South Asia Program fellows find focus at Cornell

Delicate, feathered eyelashes in a green outline frame the orange irises of wide-awake eyes. Bushy orange eyebrows leave space for a third central eye. Taking a step back, these details take shape – the upper half of an uncanny face – on a door in Kathmandu.

This photo of a door in Kathmandu is part of Nipun Prabhakar’s photo essay “Portrait of Nepal through its Doors.”

Nipun Prabhakar is an independent photographer and architect from New Delhi and a visiting scholar in the Mario Einaudi Center for International StudiesSouth Asia Program (SAP). For Prabhakar to find his focus on his photo essay “Portrait of Nepal through its Doors,” he needed the months of dedicated work time he has enjoyed at Cornell.

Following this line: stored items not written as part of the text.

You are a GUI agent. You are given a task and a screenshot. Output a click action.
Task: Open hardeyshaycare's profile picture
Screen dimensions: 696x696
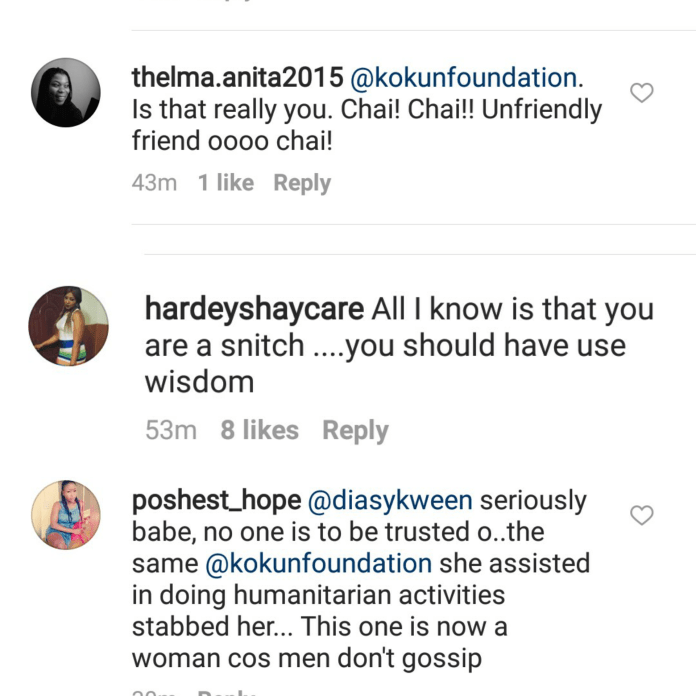tap(68, 326)
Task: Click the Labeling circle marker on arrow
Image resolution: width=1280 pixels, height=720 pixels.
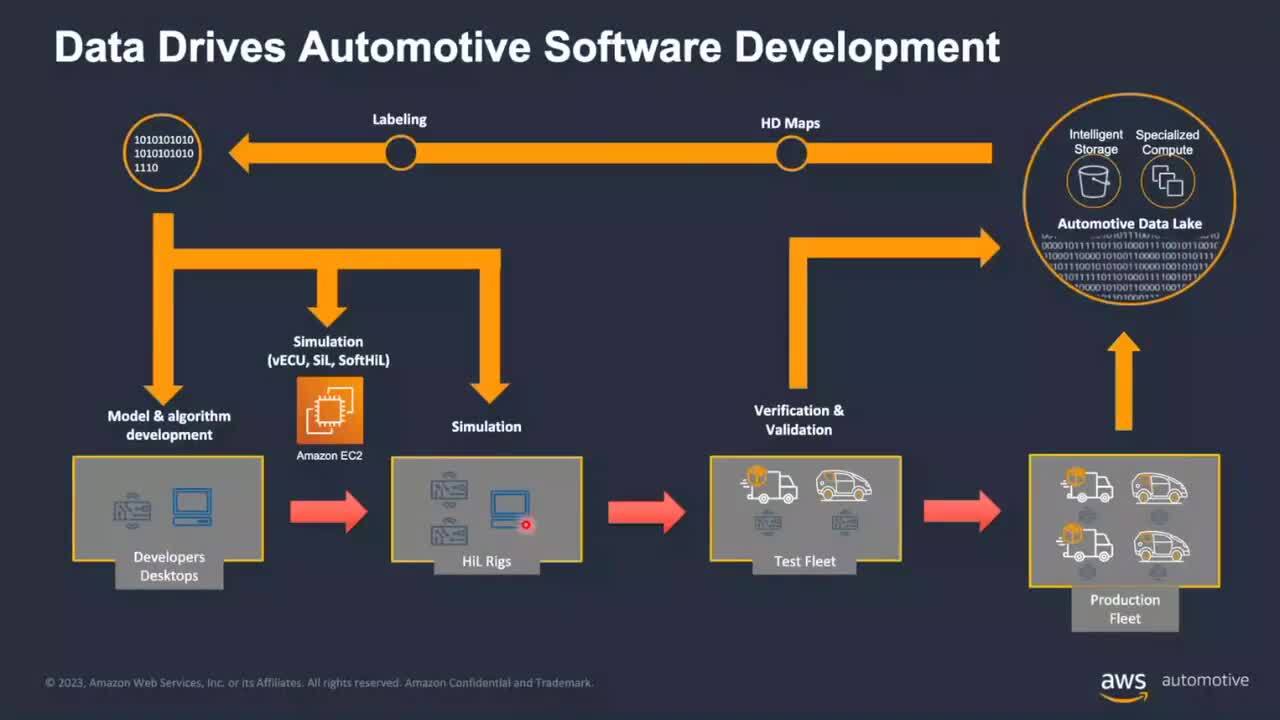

His time as a South Asian Studies fellow offers opportunities he couldn’t find elsewhere.

“For most of the academic fellowships, I am a textbook misfit,” he said. “The South Asia Program’s fellowship accommodates not just academics … but also writers, curators and artists.”

The two- to four-month fellowships support emerging scholars and creative people from Afghanistan, Bangladesh, Bhutan, India, Maldives, Nepal, Pakistan and Sri Lanka. This year’s cohort is the program’s third.

“The fellowship program was started to engage with innovative scholars, writers and artists who have not been recently exposed to the resources at a major American research university,” said Iftikhar Dadi, faculty director of SAP and associate professor of history of art in the College of Arts and Science. The benefits are bilateral for fellows and the Cornell community, Dadi said, including “individual and institutional partnerships, advances innovative work in the region and helps Cornell faculty and students to stay abreast of latest developments in these fields.”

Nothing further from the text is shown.